# Adding rainbowfish



## erwynnejude (Mar 30, 2006)

I have a planted that has some shrimps, wondering if can I add some rainbowfish & some tetras?


----------



## trenac (Jul 16, 2004)

Welcome to APC 

There is a good chance that the Rainbow fish will eat the shrimp and the Tetra's could do so too.
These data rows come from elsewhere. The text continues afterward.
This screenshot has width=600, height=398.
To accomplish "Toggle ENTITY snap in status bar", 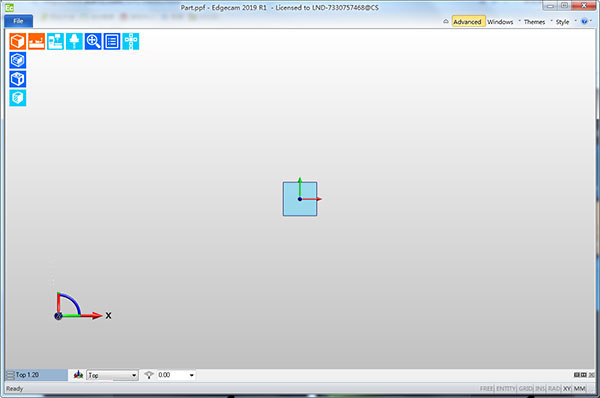I will coord(506,388).
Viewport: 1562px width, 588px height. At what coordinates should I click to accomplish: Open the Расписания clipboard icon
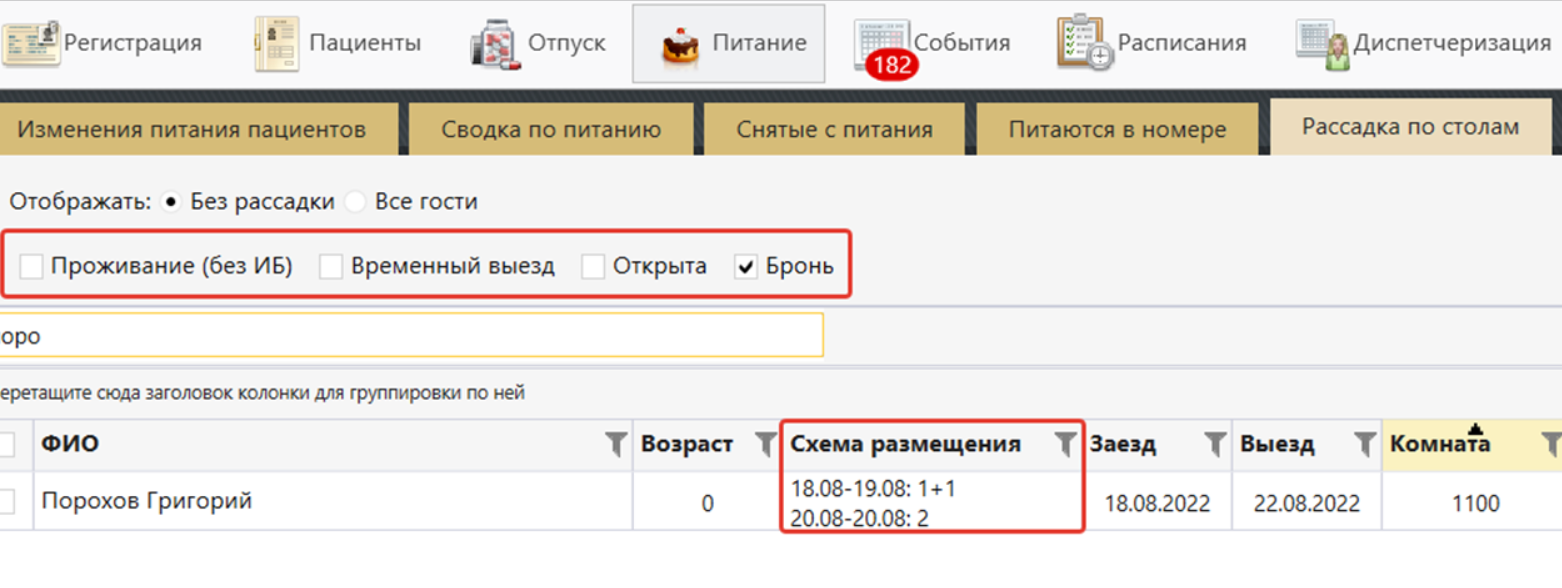(1084, 44)
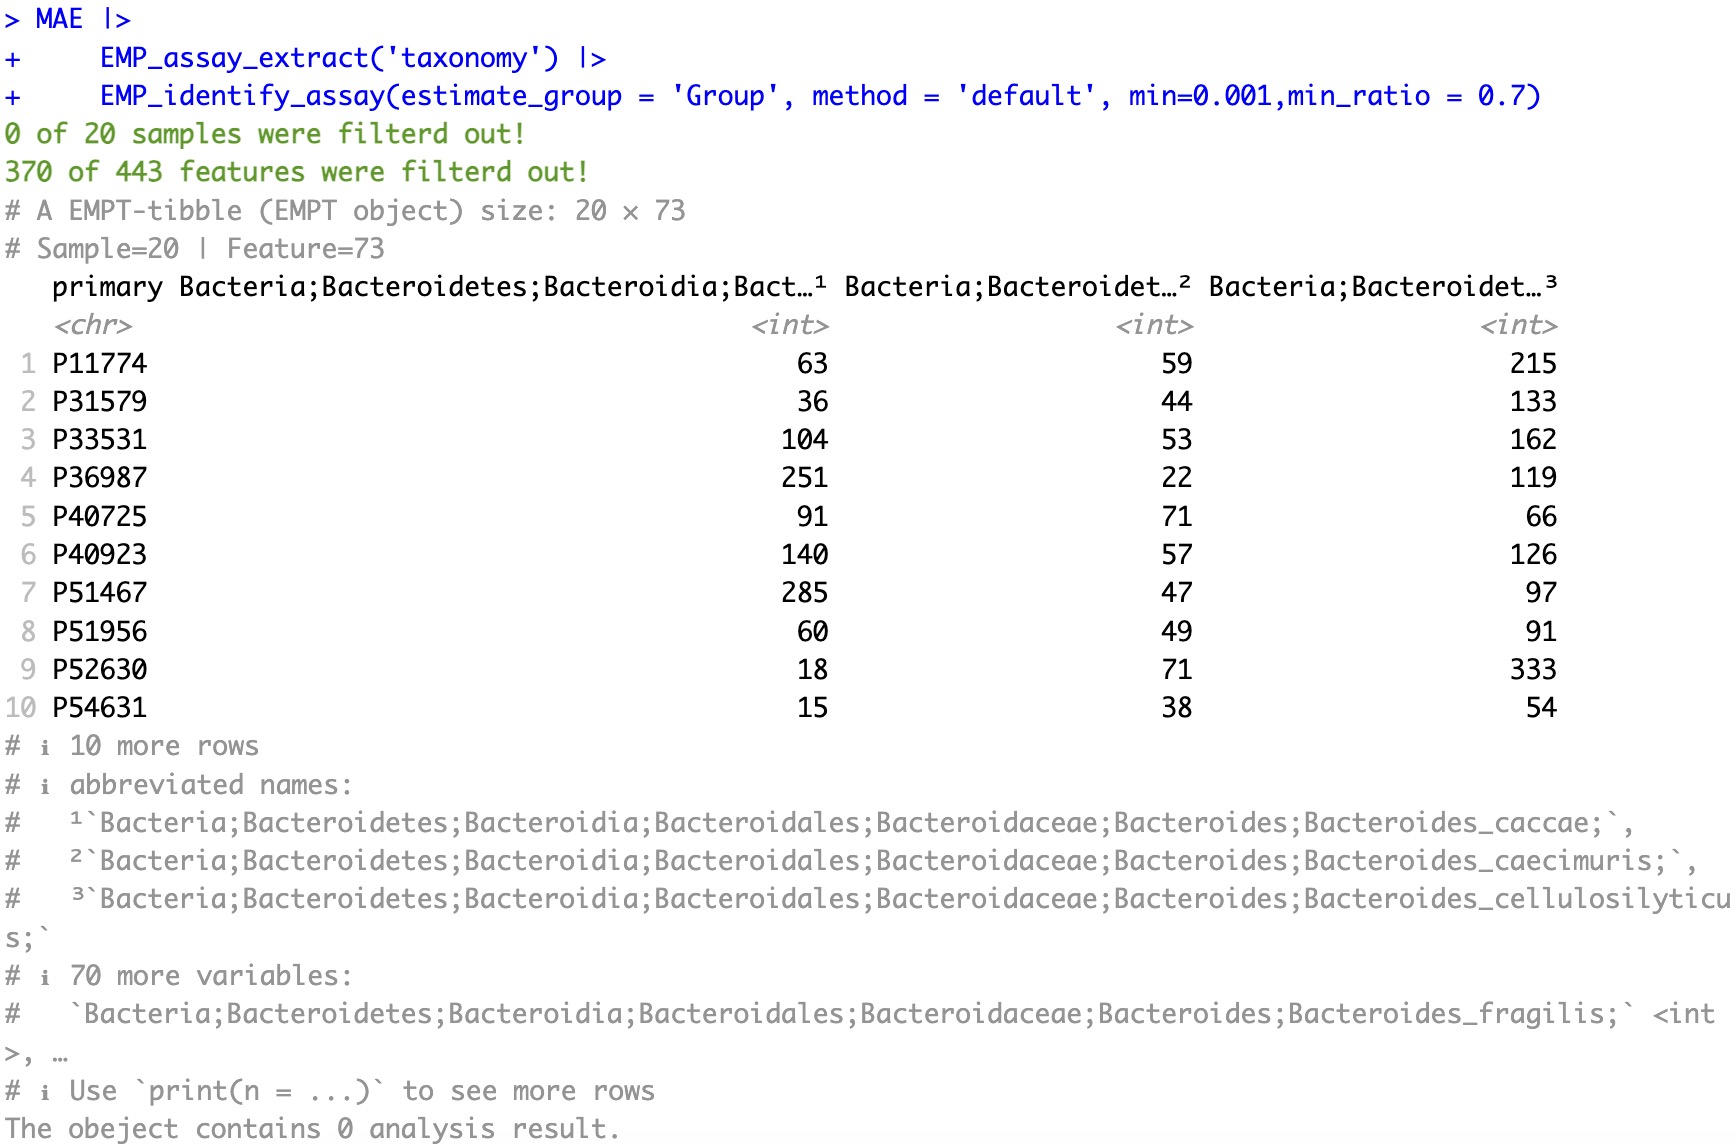
Task: Select sample ID P11774 in first row
Action: [99, 364]
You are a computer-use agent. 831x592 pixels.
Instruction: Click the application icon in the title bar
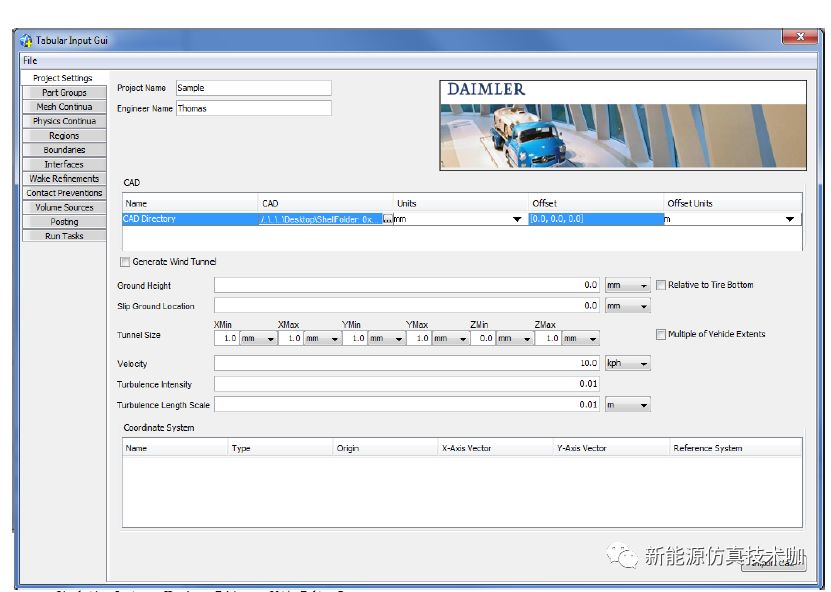(26, 41)

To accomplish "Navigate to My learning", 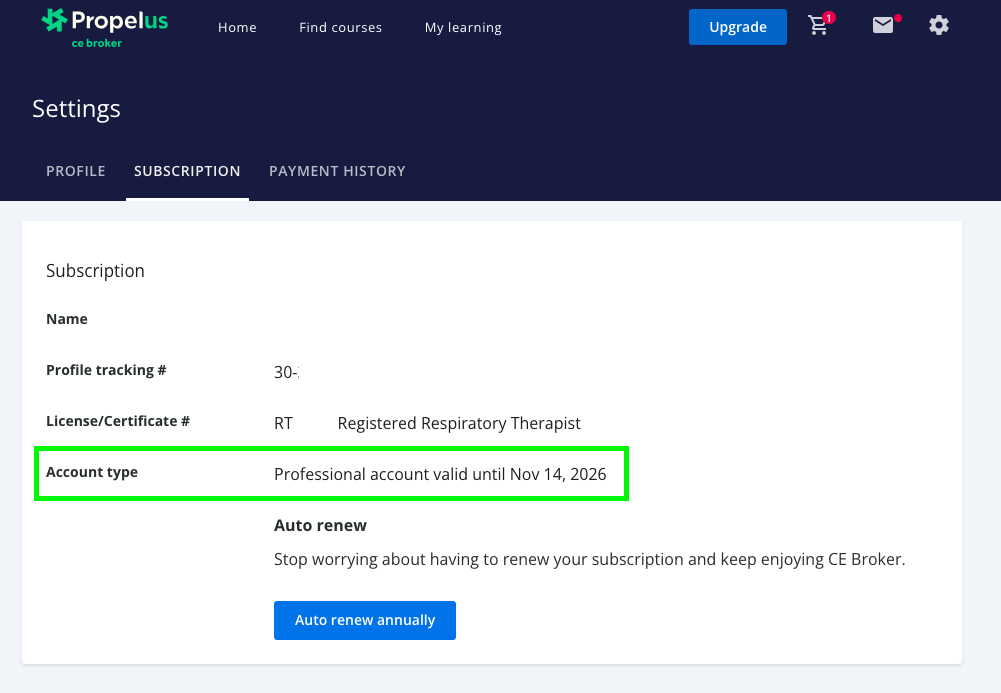I will tap(463, 27).
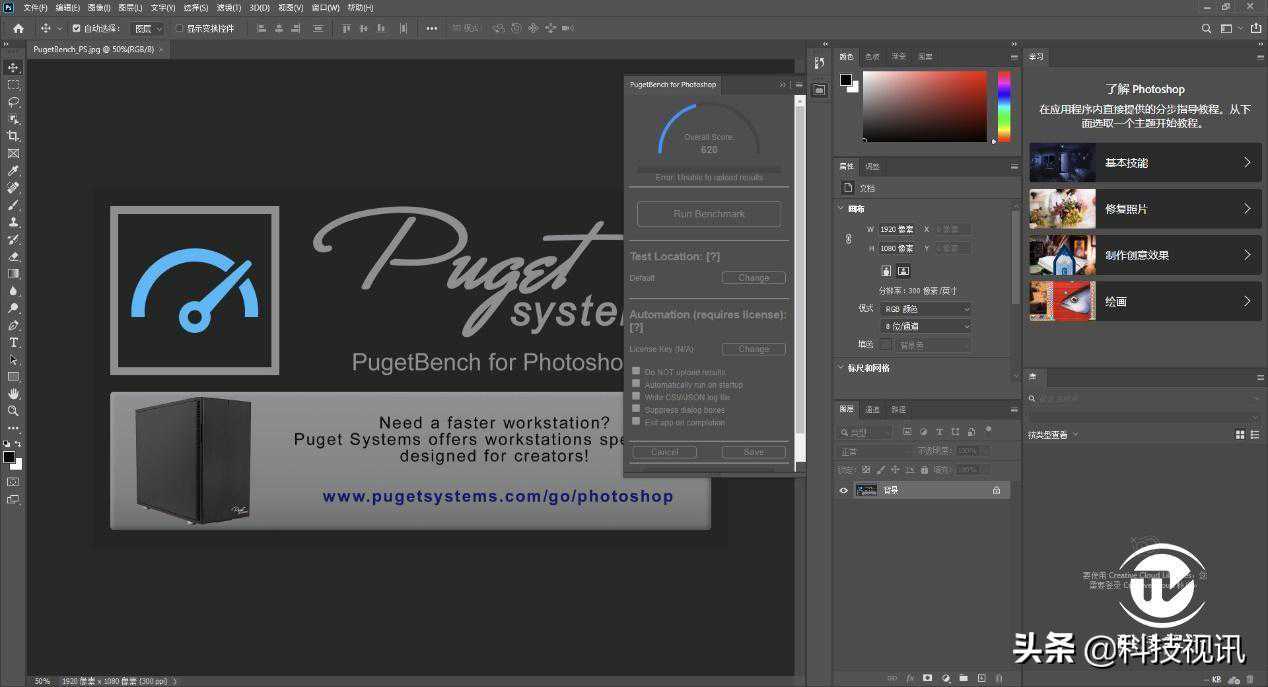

_What size tank do you have?_


----------



## BryceM (Nov 6, 2005)

I would think threadfin 'bows would probably be ok. I have no experience with celebes 'bows, but they seem to be on the small side.


----------



## Cichlid Junkie (Mar 25, 2005)

I have 3 threadfin rainbows in the same tank with 6 cherry reds and there are no problems. I do have alot of places for them to hide if the going gets tuff, but they are always out in the open and the rainbows stay at the top!


----------



## vancat (Nov 5, 2004)

My very large and very hungry Lake Tebera bows never touched my larger shrimp. The tiny ones that ventured up out of the plants they would nab, however. (as any fish would)


----------



## Lord Nibbler (Dec 22, 2005)

Unfortunately my splendid and Bosemoni rainbows ate a quite large shrimp I purchased before, no more shrimp for that aquarium!


----------



## vancat (Nov 5, 2004)

Pretty much if a fish can fit a shrimp in it's mouth, it will.


----------



## erwynnejude (Mar 30, 2006)

Thanks guys! I have a planted 30G & a 55G. I probably will not move the rainbows in the planted tank.


----------



## misterchengmoua (Dec 22, 2005)

it doesnt matter if the shrimp could fit into the fish's mouth, if the fish could get a hold of it, they'll tear it up slowly...my lacustris and boesemanis(under 3") killed off tons of my shrimp and left about 4 or so...i started out with 20...


----------



## John P. (Nov 24, 2004)

"Tetras" is pretty general. Silver Tip Tetras will go after shrimp, Cardinals ... never.


----------



## erijnal (Apr 5, 2006)

yeah my cardinals leave my shrimp alone. if a shrimp is sitting still in a really vulnerable position for a while, one cardinal might nip/bump its tail, but the shrimp either ignores it or gets out of there quick.


----------



## Gumby (Aug 1, 2005)

I have 125 gal with about 14 rainbows of different species/sizes. Cherry shimp were snacks for them. Ammano shimp seem to be alright though


----------